Sharr perked up. “Should I steal us some?” At Face’s arched eyebrow, he relented. “They’re this way.” He led the Wraiths westward across the plaza.
“So.” Face took a look around, making sure that no other pedestrians were close enough to hear, pausing when any stranger momentarily moved too close. “After a full night of briefing and debriefing and explaining, I spent a couple of hours telling Chief of State Dorvan what we’ve been up to. I left out lots of details. Like your names.”
 
; Dia, tucked under his arm, looked up at him. “And?”
“And he offered me a desk job.”
She smiled. “Head apologist for the Chief of State?”
“Head of Galactic Alliance Security.”
“Excellent.” That was Trey, and Face felt thumps against his back, pats of congratulation.
Dia made her face stern. “If you take it, you have to treat it as a desk job. No shooting. No personal spying.”
He leaned to kiss her. “You’re the only one I want to spy on.”
“Deal.”
“And I plan to accept the job. Now that I know my wife won’t burn me to a cinder.”
“Bhindi would be pleased.” Sharr’s voice was suddenly just a touch hoarse. “The way it ended. A venomous reptile rooted out from a position of high influence.”
Myri sounded matter-of-fact. “Piggy getting back in dancing shape.
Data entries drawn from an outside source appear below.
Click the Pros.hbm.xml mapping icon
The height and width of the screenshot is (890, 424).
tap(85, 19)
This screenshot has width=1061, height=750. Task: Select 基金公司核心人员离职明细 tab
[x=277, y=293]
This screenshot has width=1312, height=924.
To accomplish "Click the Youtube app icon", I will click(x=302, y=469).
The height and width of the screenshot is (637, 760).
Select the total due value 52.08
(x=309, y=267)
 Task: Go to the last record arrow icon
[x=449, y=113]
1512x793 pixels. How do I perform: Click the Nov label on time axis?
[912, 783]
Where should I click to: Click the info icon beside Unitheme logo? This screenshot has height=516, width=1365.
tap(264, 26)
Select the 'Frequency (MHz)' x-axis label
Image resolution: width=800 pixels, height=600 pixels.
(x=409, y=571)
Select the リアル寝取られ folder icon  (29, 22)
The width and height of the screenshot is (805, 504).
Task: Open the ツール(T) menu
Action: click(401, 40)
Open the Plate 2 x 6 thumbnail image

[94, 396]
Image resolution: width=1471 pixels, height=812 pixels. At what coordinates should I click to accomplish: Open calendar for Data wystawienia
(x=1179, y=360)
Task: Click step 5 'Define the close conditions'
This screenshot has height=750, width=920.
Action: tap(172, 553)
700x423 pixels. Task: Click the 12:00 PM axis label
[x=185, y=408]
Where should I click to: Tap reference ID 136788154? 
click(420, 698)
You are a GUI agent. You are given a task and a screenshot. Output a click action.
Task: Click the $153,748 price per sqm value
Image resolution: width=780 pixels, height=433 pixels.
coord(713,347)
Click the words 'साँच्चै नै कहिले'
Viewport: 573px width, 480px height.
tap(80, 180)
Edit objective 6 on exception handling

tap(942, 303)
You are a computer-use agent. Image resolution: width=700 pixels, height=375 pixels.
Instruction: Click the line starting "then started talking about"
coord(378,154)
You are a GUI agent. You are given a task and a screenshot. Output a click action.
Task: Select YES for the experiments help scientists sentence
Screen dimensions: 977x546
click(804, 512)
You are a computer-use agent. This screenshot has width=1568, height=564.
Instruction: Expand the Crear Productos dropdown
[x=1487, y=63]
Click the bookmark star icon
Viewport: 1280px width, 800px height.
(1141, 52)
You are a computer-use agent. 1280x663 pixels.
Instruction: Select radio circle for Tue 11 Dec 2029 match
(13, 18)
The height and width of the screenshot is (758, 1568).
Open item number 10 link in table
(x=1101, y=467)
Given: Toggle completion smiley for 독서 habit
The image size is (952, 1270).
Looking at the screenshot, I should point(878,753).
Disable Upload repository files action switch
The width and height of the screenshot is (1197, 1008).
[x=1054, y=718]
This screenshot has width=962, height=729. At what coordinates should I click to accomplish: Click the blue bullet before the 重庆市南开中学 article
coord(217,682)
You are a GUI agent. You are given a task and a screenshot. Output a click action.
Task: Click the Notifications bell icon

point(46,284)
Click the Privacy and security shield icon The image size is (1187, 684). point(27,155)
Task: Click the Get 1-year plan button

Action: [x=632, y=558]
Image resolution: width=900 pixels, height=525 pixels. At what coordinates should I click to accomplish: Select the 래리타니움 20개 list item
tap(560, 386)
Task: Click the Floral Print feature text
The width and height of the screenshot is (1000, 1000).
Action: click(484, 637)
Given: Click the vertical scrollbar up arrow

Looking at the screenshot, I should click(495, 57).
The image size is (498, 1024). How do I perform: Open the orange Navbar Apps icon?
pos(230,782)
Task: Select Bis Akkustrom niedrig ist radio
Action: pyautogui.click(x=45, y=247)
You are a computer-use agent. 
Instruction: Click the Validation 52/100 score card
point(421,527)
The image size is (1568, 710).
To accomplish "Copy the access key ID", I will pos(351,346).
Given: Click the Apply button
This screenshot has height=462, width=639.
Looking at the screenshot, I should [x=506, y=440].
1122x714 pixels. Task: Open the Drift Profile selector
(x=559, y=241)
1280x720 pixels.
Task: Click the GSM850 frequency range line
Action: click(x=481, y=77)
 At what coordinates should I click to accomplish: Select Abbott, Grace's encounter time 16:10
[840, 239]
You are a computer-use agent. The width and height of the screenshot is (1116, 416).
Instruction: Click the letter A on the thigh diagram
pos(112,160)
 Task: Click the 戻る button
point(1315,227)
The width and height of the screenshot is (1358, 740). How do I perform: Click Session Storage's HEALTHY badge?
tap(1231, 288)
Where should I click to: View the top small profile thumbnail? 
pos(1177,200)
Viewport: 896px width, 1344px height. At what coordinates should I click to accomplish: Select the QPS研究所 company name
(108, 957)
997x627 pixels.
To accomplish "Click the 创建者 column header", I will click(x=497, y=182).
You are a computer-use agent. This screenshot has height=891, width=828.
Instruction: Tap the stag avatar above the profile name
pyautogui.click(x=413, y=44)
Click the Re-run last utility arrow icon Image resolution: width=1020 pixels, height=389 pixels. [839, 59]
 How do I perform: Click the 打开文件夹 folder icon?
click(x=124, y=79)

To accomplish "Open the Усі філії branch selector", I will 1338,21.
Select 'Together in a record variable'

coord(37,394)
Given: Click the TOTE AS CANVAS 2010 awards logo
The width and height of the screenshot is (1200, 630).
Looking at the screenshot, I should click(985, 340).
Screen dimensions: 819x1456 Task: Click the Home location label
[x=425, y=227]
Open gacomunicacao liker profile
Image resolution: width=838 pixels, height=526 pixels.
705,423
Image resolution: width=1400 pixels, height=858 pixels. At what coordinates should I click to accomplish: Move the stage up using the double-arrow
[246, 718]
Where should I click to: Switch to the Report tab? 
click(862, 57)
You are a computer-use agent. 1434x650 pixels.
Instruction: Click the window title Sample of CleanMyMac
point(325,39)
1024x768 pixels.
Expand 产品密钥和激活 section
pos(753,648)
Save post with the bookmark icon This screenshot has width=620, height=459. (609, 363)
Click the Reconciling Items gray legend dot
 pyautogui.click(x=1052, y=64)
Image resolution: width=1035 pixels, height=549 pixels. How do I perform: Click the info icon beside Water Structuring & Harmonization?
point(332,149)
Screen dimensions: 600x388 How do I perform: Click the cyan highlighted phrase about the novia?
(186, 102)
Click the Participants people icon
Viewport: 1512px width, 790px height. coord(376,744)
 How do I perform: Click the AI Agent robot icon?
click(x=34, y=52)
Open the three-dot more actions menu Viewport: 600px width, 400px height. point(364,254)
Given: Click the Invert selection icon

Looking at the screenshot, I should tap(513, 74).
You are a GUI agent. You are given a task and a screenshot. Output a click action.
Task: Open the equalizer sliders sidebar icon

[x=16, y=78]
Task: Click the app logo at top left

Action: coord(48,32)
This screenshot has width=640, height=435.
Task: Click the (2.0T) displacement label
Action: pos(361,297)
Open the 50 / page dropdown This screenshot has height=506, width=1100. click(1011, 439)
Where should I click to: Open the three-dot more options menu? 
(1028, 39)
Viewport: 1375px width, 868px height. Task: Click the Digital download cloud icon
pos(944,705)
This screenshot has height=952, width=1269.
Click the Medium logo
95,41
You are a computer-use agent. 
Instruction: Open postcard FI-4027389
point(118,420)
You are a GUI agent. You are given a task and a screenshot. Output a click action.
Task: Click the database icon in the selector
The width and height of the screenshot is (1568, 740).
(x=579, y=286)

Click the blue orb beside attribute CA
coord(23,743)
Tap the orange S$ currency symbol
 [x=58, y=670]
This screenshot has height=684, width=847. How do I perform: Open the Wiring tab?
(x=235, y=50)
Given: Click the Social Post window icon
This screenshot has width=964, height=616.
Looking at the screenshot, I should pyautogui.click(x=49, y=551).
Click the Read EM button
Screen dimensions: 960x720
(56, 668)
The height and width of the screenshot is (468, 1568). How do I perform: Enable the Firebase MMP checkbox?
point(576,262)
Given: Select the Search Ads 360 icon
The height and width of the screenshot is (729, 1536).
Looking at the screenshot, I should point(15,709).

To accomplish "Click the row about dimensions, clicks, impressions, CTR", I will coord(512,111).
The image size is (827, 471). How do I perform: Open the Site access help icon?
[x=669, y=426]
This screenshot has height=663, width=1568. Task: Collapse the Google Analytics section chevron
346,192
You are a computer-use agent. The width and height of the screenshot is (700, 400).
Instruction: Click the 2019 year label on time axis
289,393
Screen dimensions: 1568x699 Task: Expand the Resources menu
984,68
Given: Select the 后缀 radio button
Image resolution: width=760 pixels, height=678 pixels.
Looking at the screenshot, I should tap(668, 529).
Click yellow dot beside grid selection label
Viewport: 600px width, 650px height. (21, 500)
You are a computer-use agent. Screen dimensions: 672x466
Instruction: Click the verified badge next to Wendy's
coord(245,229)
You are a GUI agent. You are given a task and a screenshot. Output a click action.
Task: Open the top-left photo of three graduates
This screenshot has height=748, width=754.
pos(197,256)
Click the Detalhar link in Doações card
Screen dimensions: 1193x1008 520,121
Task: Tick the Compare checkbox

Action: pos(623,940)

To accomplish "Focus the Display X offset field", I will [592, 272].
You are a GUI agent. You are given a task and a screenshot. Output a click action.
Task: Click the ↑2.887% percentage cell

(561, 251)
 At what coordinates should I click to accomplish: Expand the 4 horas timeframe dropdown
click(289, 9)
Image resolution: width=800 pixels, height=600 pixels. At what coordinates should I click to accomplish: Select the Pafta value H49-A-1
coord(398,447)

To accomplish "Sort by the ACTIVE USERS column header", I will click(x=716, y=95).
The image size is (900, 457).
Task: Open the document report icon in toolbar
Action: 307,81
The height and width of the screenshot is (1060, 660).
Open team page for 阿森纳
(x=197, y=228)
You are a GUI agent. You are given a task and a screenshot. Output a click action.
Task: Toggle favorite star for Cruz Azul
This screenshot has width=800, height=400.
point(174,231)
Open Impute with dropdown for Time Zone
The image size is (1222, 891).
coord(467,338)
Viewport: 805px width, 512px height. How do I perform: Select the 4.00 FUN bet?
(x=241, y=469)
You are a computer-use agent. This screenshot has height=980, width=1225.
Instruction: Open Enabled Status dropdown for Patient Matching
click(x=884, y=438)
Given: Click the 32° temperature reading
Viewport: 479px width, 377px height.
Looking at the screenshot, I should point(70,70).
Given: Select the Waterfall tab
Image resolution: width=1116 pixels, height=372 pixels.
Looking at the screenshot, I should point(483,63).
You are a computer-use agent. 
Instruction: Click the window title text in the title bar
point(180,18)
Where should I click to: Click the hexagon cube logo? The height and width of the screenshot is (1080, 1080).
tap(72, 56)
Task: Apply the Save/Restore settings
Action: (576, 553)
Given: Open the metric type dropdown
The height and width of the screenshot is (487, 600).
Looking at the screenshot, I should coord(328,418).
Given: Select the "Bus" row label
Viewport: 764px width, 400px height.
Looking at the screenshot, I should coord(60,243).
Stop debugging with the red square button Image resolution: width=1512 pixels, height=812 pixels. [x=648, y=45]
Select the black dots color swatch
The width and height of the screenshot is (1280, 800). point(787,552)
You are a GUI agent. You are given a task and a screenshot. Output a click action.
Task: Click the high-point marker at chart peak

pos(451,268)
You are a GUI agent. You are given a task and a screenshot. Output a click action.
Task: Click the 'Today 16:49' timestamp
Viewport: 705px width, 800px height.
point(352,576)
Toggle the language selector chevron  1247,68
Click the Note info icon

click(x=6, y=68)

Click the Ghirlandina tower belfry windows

She’d like that, too.”
Drikall sounded more cheerful. “Jesmin has the monkey-lizard of her black-market investigation off her back.”
Thaymes cocked his head, thinking. “Zehrinne Thaal gets her ‘dead husband’s’ possessions. And things of Thadley Biolan’s she can prove were Thaal’s. A blow for vengeful discarded wives everywhere.”
Piggy summed it up. “Not a bad set of results for Wraith Squadron’s last hurrah.”
“About that ...” Face fell silent as they passed through the plaza’s western exit arch, between two uniformed security troopers. “Keep it up, guys. I’m your new boss. Just saying.” When the Wraiths were far enough away, he continued. “This wasn’t a Wraith Squadron mission. Wraith Squadron ceased to be when it was decommissioned three years ago.”
“True.” Jesmin looked unconcerned.
“This was an action by a group of concerned civilians who never revealed who they were.” They moved onto the ramp up to the next level of pedestrian walkways, and Face continued. “As such, it doesn’t have to be your last hurrah.”